Integrin is the largest family of cell adhesion molecules and is involved in kidney development and diseases(Marek et al., 2014; Muller et al., 1997). Renal fibrosis could be induced by integrins through cell-matrix or cell-cell interactions (Pozzi & Zent, 2013). Integrins are αβ heterodimeric transmembrane glycoproteins and mainly divided into integrin β1, β2, and β3 families according to β subunits(Takada et al., 2007). As transmembrane receptors, integrins participates in cell proliferation, survival and migration, differentiation, and matrix homeostasis(Pozzi & Zent, 2013). Due to lack of enzymatic activity, integrins need to bind adaptor proteins for intracellular signal propagation, such as focal adhesion kinase (FAK), a key tyrosine kinase of intracellular signaling binding to a number of downstream molecules(Guan, 1997).
αMβ2, also known as macrophage antigen 1 (Mac-1), is the predominant leukocyte-specific β2 integrin abundantly expressed in monocytes/macrophages and dendritic cells(Martinez et al., 2020). The αMI-domain within αMβ2 mediates ligand binding and is responsible for substrate specificity, thus integrin αM mainly determined diverse functions of Mac-1(Podolnikova et al., 2015). Previous studies reported that integrin αM (ITGAM) overexpression was associated with macrophage infiltration and renal fibrosis(Dehnadi et al., 2017; Lange-Sperandio et al., 2006). Macrophages accumulate in injured kidneys and present as polarized M1 or M2 phenotype for pro-inflammatory or pro-fibrotic functions, respectively(Lee et al., 2020; Murray, 2017). Macrophage alternative (M2) polarization is considered as an essential feature of fibrosis(Feng et al., 2018). However, it’s not well-elucidated whether ITGAM regulated macrophage M2 polarization in renal fibrosis and signaling pathways involved.

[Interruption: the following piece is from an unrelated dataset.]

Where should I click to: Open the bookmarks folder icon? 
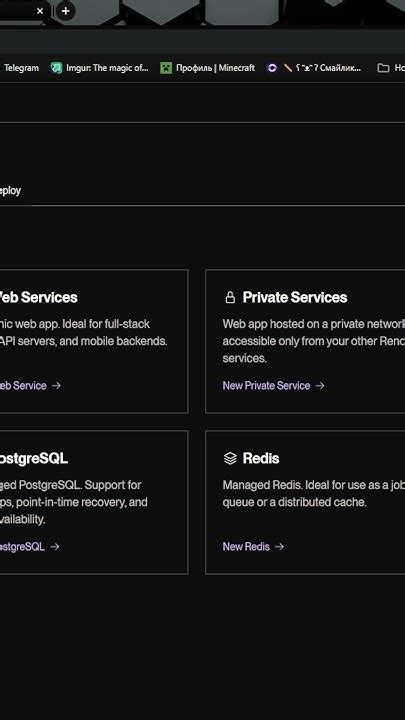tap(383, 68)
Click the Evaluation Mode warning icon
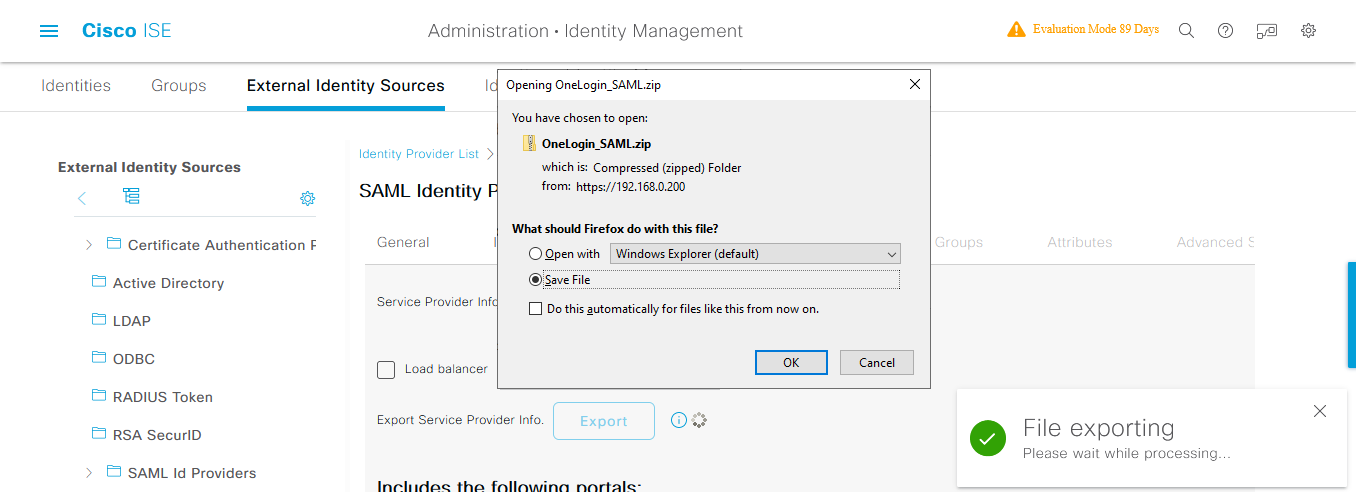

Here, integrin ITGAM is reported as the hub gene promoting macrophage M2 polarization in hyperuricemia-related CKD. We adopted integrated bioinformatic analysis and verified that ITGAM participated in kidney disease development through FAK/Akt1/β-catenin pathway. Our study reveals a mechanism in hyperuricemia-related kidney fibrosis that involves ITGAM expression and signaling related, and provides potential therapeutic targets to prevent or delay the progression of CKD.